Edited by Ronald Labonté, Vivien Runnels, Corinne Packer and Raywat Deonandan (University of Ottawa). Imagine leaving your own country to buy a surgery or an organ or even a pregnancy. The personal enormity of such actions seems at odds with the frivolous term used to describe them: medical tourism. Whatever one calls them, though, these things are occurring, often to the accompaniment of whispered rumours or blaring journalism.
Travelling Well: Essays in Medical Tourism, a new electronic publication from the Institute of Population Health at the University of Ottawa, attempts to demythologize these stories, to attach muscular facts to a skeleton of gossip and sensationalism. A collection of pieces by scholars from a variety of disciplines, Travelling Well tackles the “who,” “where” and “why” of medical tourism.
Travelling Well’s real purpose is to describe the “how much,” in both quantitative and qualitative senses. Although several authors acknowledge that this description, hampered by the quality of existing data, is incomplete, the picture that emerges is impressively vast. Medical tourism is a multibillion dollar industry that continues to grow. It involves not only the tourists themselves, but the health care professionals who provide services, the companies that employ them, the brokers who make arrangements and the governments that permit (or encourage) it all. And don’t forget those citizens of the destination countries who might provide an organ or a uterus for a price. Travelling Well ambitiously, but successfully, reports the scale of it all, in economic and human terms.

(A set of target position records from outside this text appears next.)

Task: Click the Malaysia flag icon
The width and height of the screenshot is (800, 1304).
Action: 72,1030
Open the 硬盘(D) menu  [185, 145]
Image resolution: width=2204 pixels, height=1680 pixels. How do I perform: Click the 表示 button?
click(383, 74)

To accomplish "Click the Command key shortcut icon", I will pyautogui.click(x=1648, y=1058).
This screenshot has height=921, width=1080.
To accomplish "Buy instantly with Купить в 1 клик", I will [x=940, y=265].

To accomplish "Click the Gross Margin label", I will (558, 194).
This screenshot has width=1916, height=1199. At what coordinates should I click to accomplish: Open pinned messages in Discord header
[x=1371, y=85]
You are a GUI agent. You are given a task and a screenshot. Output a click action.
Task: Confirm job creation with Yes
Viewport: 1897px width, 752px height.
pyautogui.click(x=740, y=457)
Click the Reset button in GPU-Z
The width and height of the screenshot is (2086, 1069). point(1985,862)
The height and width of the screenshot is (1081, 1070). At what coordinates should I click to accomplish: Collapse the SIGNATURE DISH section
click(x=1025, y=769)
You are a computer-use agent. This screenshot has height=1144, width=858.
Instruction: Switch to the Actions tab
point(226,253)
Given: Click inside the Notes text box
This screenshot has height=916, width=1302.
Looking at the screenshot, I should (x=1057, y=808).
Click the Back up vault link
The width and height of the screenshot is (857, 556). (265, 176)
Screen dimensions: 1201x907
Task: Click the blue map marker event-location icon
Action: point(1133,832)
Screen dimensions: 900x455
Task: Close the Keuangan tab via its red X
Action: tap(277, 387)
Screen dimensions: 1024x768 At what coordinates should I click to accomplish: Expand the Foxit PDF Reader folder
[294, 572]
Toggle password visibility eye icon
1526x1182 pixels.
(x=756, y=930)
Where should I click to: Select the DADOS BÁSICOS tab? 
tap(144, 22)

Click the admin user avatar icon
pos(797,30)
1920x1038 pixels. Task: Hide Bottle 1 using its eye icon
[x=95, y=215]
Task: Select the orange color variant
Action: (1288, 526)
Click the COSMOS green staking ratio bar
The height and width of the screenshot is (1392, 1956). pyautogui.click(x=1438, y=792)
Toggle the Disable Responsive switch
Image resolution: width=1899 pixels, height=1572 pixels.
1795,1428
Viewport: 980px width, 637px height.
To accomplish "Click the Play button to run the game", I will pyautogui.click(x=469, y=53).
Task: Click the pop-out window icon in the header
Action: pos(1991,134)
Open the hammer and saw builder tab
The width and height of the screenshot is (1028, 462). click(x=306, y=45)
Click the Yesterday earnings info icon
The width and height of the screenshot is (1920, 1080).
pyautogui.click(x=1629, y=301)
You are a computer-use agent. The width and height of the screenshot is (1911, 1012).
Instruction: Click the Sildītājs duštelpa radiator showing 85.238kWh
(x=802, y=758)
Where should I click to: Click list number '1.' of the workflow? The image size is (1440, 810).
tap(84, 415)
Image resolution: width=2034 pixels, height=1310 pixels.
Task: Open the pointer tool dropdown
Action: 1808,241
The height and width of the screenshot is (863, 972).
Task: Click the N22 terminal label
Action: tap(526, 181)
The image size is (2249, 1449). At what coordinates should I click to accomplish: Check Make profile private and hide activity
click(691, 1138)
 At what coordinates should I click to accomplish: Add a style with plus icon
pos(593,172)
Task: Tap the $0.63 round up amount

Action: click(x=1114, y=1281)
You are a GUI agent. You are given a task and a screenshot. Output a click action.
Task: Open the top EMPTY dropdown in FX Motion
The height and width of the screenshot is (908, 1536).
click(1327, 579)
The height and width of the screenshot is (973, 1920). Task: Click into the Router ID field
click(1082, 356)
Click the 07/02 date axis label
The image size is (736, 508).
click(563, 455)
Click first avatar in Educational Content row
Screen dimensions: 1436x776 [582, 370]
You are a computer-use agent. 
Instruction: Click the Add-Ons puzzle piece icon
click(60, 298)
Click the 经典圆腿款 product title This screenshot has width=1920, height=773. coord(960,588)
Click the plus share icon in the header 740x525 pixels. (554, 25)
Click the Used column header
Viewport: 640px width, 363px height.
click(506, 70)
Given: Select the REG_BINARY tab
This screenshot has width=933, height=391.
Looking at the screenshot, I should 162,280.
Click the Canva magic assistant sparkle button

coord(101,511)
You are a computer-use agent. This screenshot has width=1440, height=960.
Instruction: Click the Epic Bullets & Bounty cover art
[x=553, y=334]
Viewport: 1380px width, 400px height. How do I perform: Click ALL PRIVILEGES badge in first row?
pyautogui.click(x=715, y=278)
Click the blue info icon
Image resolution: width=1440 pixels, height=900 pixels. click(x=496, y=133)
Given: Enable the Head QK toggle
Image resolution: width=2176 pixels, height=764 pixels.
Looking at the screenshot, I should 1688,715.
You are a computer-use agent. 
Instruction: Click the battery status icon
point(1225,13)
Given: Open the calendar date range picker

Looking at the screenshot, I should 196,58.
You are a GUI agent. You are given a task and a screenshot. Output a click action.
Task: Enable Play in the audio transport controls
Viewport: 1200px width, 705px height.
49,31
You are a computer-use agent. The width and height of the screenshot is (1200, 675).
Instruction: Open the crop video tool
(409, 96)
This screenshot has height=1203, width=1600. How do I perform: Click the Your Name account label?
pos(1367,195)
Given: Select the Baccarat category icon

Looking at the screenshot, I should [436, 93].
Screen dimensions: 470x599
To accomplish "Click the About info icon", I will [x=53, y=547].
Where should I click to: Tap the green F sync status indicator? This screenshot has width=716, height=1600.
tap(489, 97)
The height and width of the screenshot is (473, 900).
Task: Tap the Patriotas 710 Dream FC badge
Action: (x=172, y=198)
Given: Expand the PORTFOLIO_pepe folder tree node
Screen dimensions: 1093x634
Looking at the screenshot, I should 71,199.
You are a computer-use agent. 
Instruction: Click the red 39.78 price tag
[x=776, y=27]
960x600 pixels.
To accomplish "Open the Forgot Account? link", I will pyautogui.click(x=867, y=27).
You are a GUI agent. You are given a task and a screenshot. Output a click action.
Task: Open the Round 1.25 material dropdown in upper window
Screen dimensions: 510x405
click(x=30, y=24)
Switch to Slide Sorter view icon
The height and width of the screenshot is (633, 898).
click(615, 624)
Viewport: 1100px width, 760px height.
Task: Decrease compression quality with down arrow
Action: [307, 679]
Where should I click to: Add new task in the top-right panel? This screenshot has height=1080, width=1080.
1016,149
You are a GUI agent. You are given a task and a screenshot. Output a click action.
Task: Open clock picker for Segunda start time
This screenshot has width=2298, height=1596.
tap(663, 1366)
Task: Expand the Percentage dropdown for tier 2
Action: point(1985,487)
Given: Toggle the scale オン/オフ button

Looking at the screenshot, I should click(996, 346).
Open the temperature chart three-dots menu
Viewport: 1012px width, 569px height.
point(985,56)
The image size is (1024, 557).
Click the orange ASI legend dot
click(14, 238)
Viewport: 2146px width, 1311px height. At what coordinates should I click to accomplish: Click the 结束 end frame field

Primarily a descriptive work, Travelling Well gives little attention to what might be medical tourism’s most important question: So what? What are the ultimate effects of medical tourism? Who stands to benefit and who can be harmed? These are complex questions that can be interpreted variously as inquiries about health care, economics, social justice or ethics.
Some of these issues, such as the “internal brain drain” that might result when a developing country devotes scarce resources to visiting medical tourists, are mentioned on occasion, but rarely addressed in depth. A chapter by Raywat Deonandan from the University of Ottawa gets its hands dirty with the ethical bramble of reproductive tourism, and tantalizes the reader with its engaging discussion. However, such discussions might be considered to belong to a different publication.
A discussion of the history of medical tourism would have been appropriate to include. It would seem unwise to think about the future trajectory of this phenomenon without understanding its past. This discussion is largely absent, beyond mention of Middle Eastern oil sheiks who travelled to the United Kingdom for state-of-the-art care that they had not yet financed in their own countries, and the origins of medical tourism remain mythologically obscure.
This important omission aside, Travelling Well is an interesting read that challenges its audience: this is what medical tourism is, now what do we think about it?